(Records from a collection)
·····
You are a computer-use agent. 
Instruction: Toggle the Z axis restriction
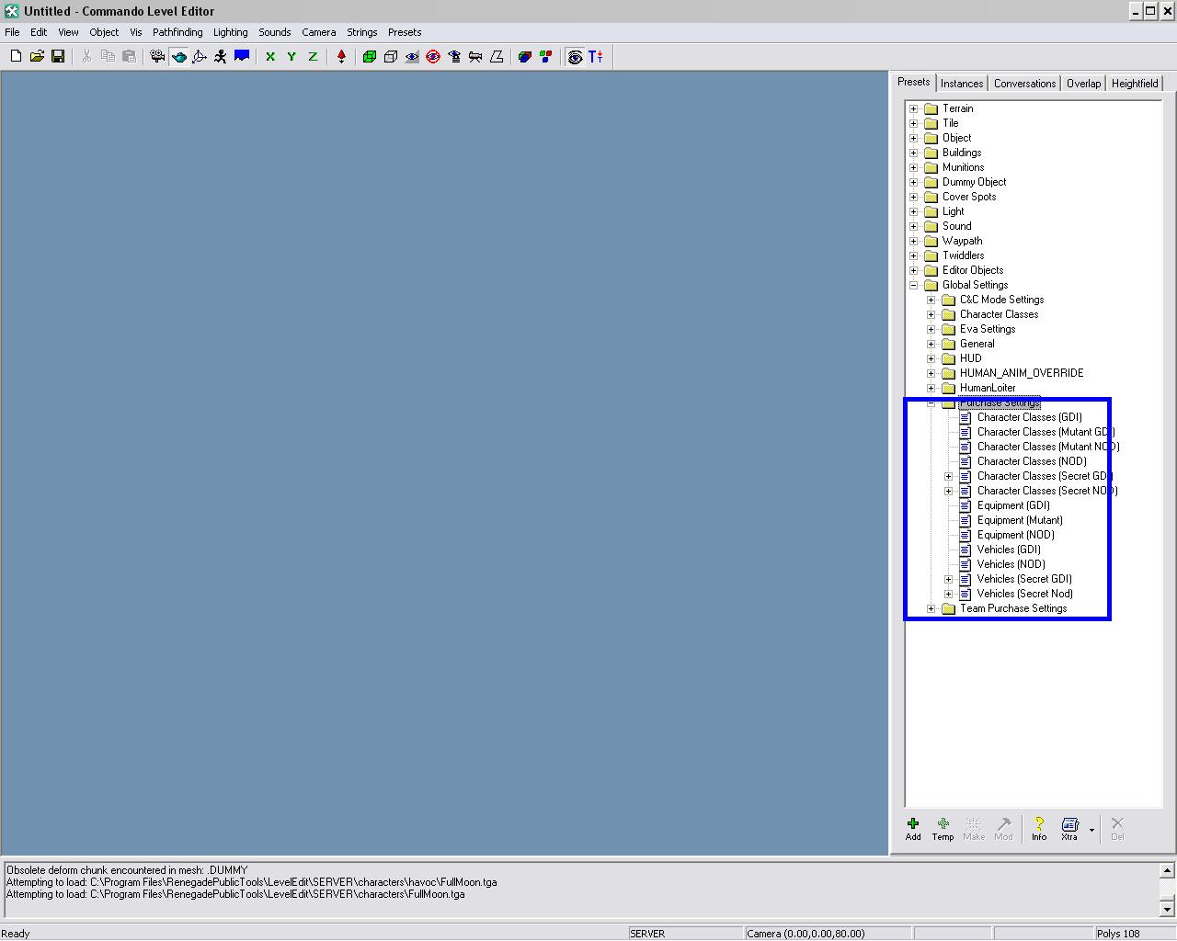(x=313, y=57)
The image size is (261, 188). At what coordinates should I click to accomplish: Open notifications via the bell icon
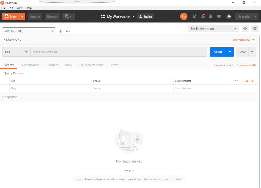pyautogui.click(x=211, y=16)
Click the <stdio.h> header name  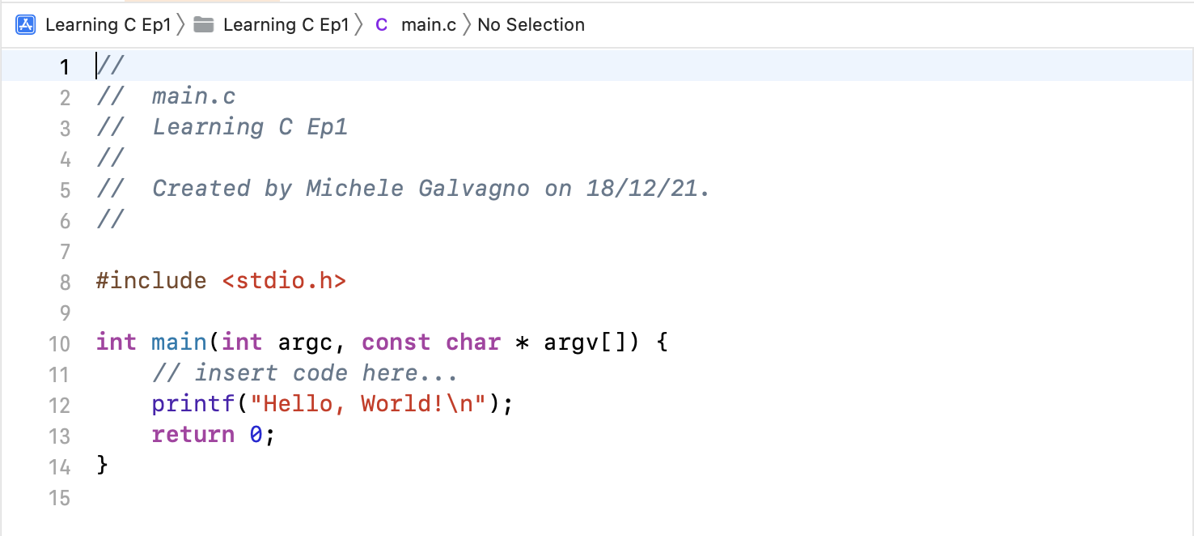284,281
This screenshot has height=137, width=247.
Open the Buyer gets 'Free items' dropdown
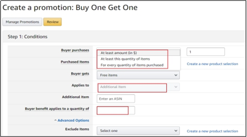[138, 75]
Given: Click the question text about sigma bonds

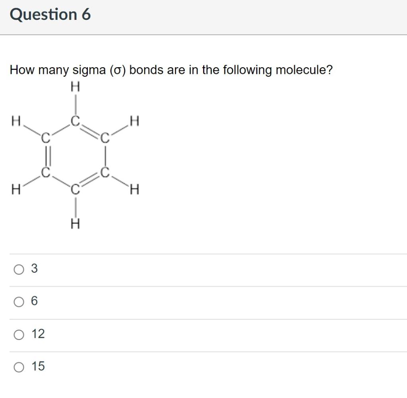Looking at the screenshot, I should click(x=171, y=70).
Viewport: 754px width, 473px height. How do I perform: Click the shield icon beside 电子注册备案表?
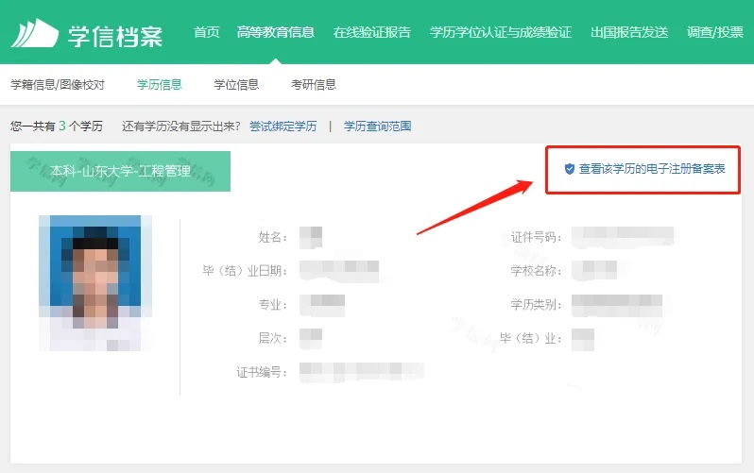click(570, 169)
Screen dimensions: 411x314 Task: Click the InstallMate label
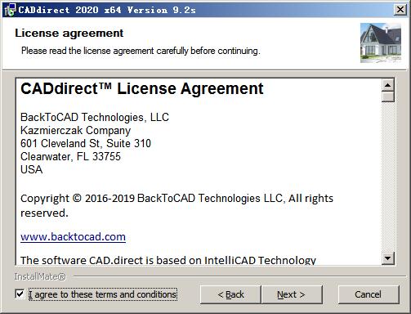pos(40,276)
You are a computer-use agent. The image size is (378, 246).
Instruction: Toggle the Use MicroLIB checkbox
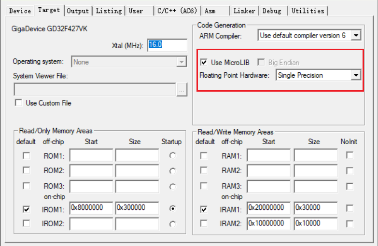(x=204, y=63)
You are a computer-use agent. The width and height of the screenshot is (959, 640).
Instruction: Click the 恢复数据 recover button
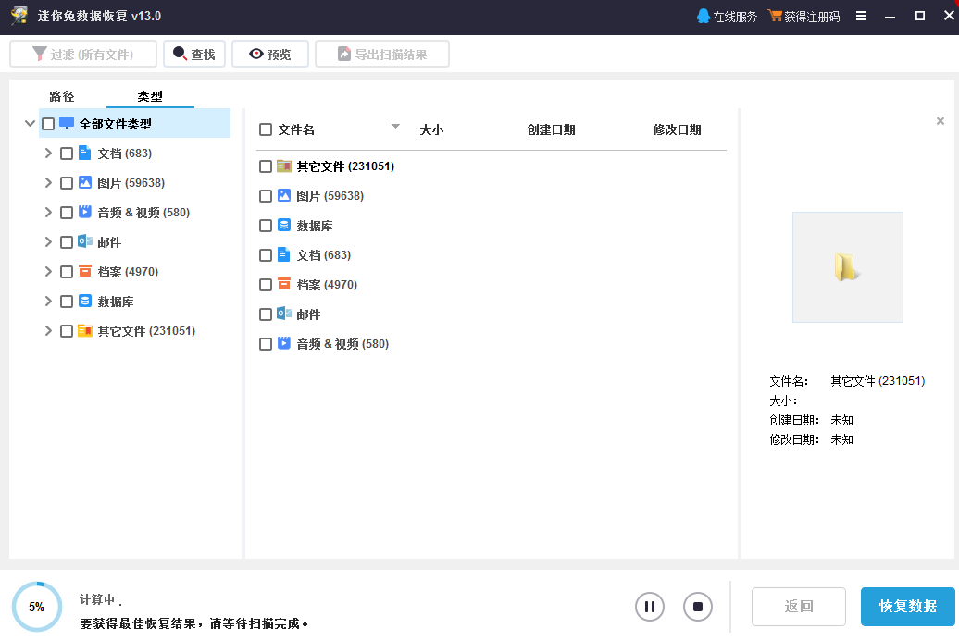coord(907,607)
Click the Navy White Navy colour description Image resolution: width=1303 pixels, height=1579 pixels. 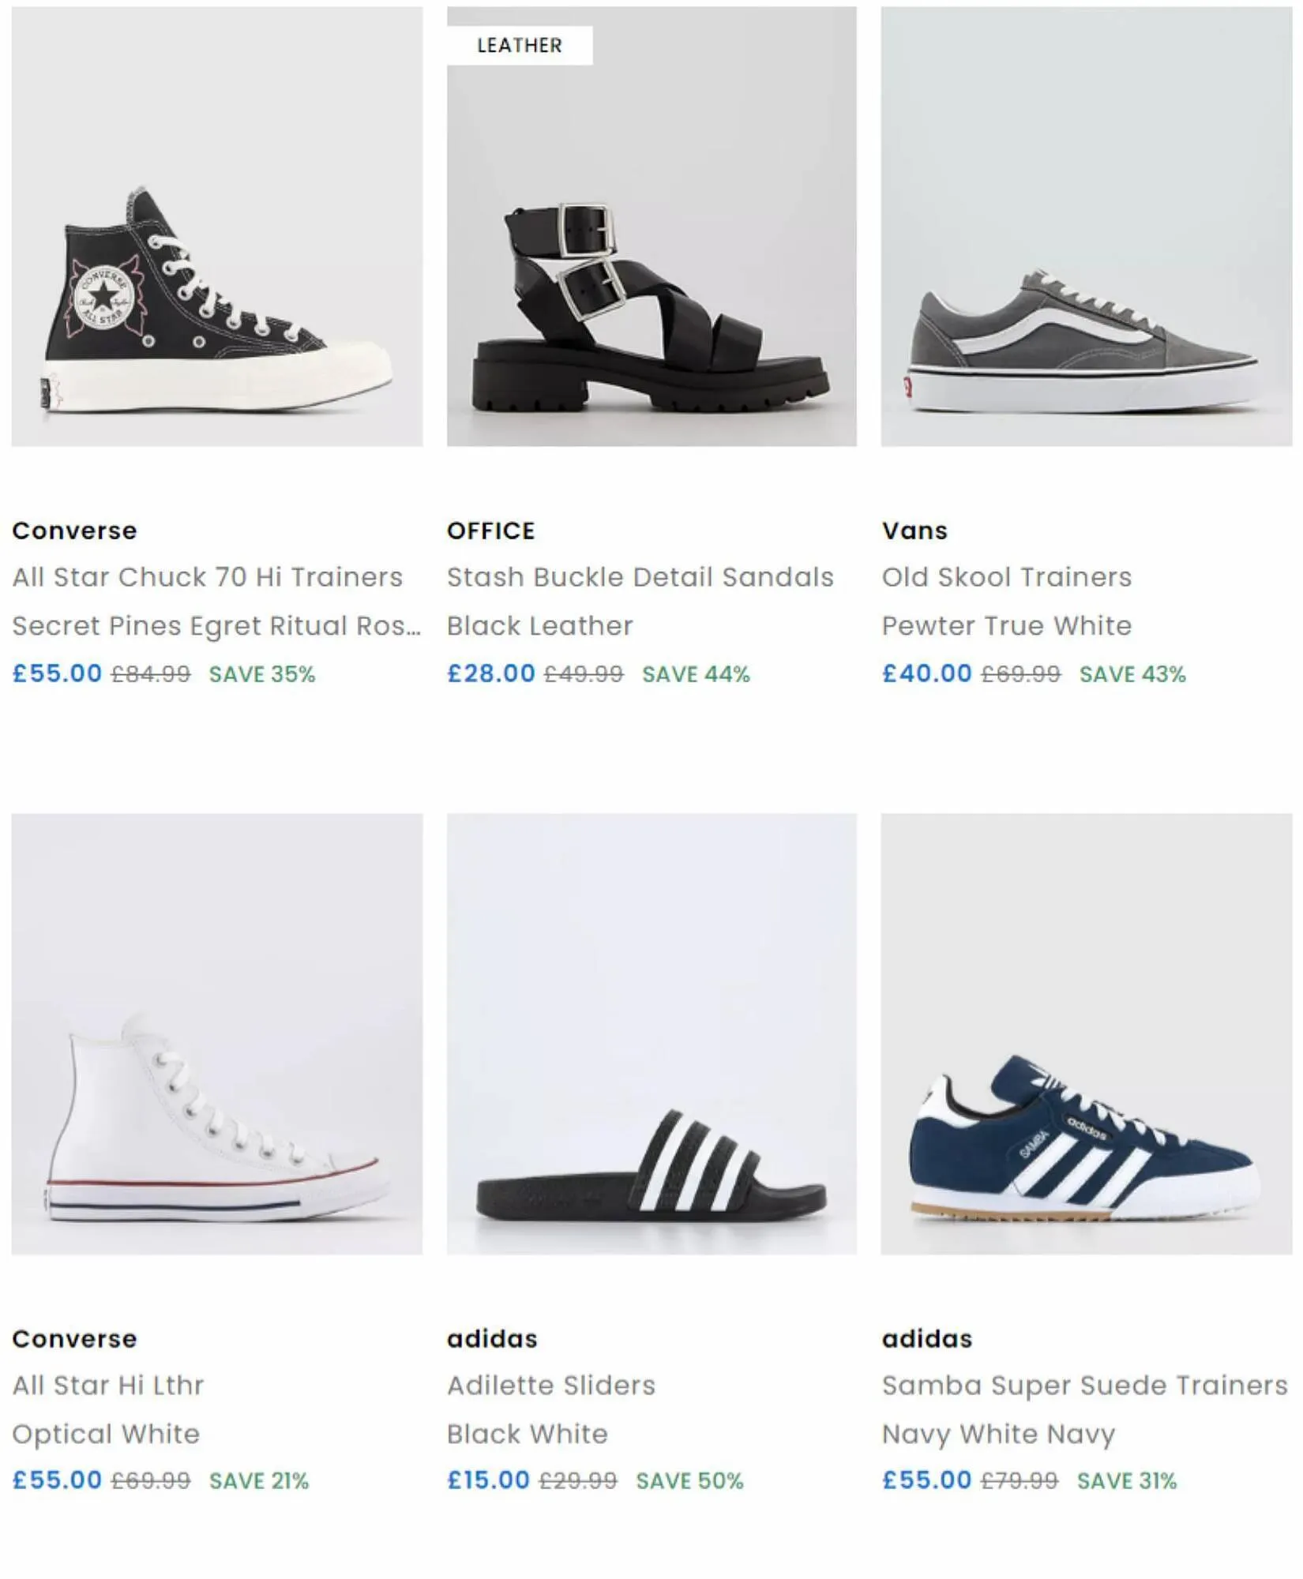click(998, 1433)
·····
Task details = Please count the lines of the entries above that include "computer" and give only the total.

Written response = 3